+++ MATERIAL TO PROCESS

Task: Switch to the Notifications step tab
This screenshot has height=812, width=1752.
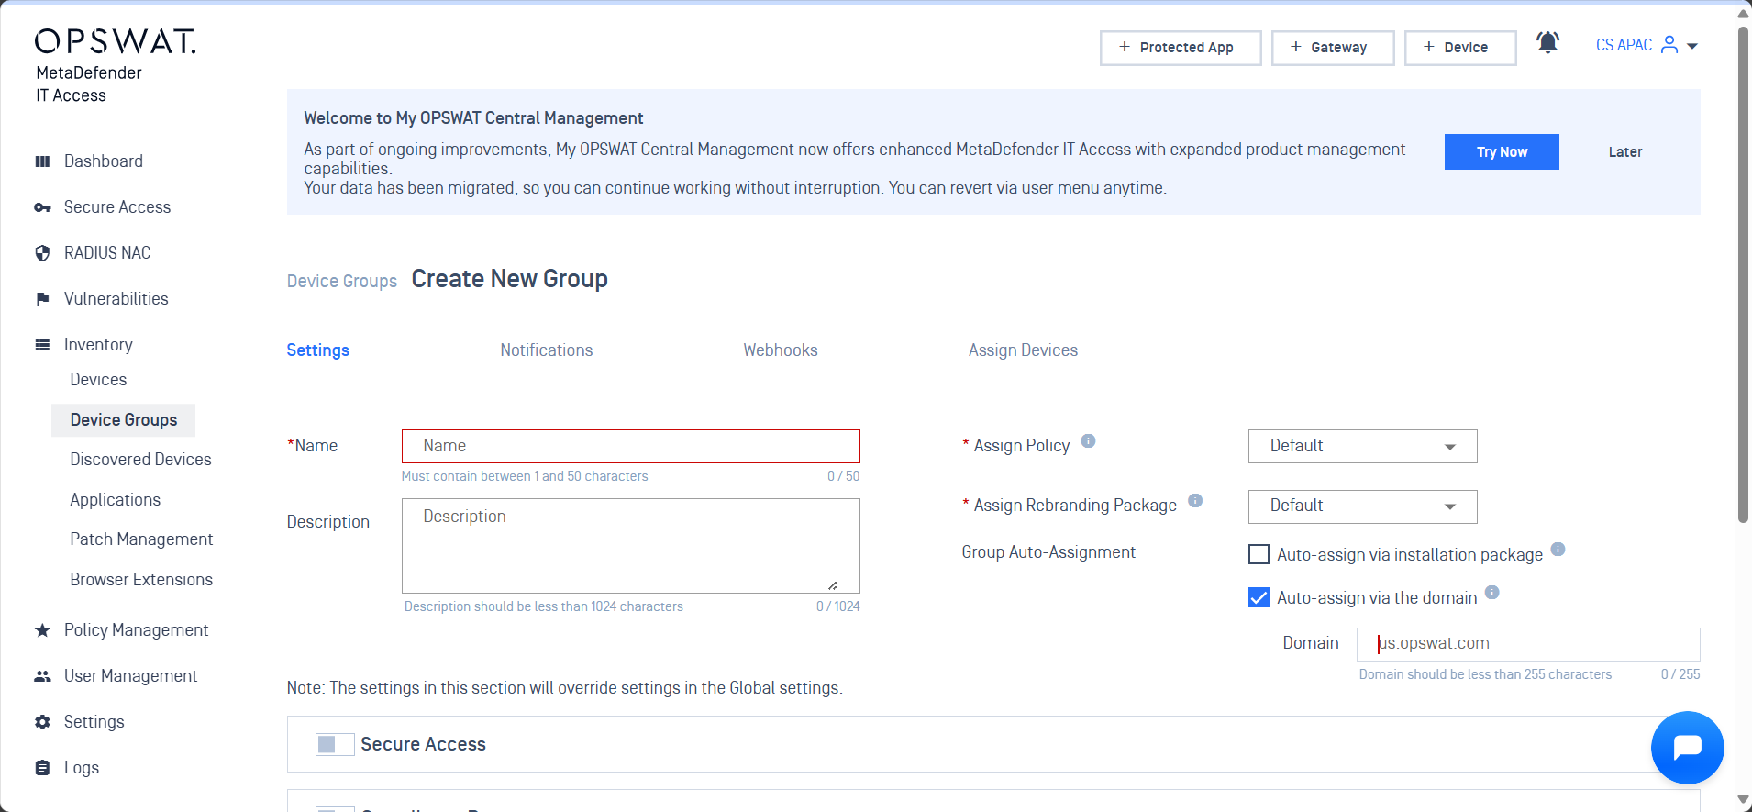Action: click(x=546, y=350)
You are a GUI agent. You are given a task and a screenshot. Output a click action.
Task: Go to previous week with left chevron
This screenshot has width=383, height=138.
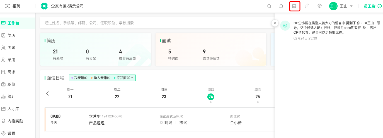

++++++

§ YOUR TASK: Could you retype every line above exactly as it appears, skipping the pictures?

§ RESPONSE BOX:
Task: Switch to the Notifications step tab
This screenshot has height=812, width=1752.
Action: click(x=546, y=350)
You are a GUI agent. You are given a task and a screenshot. Output a click action.
Task: Go to previous week with left chevron
This screenshot has width=383, height=138.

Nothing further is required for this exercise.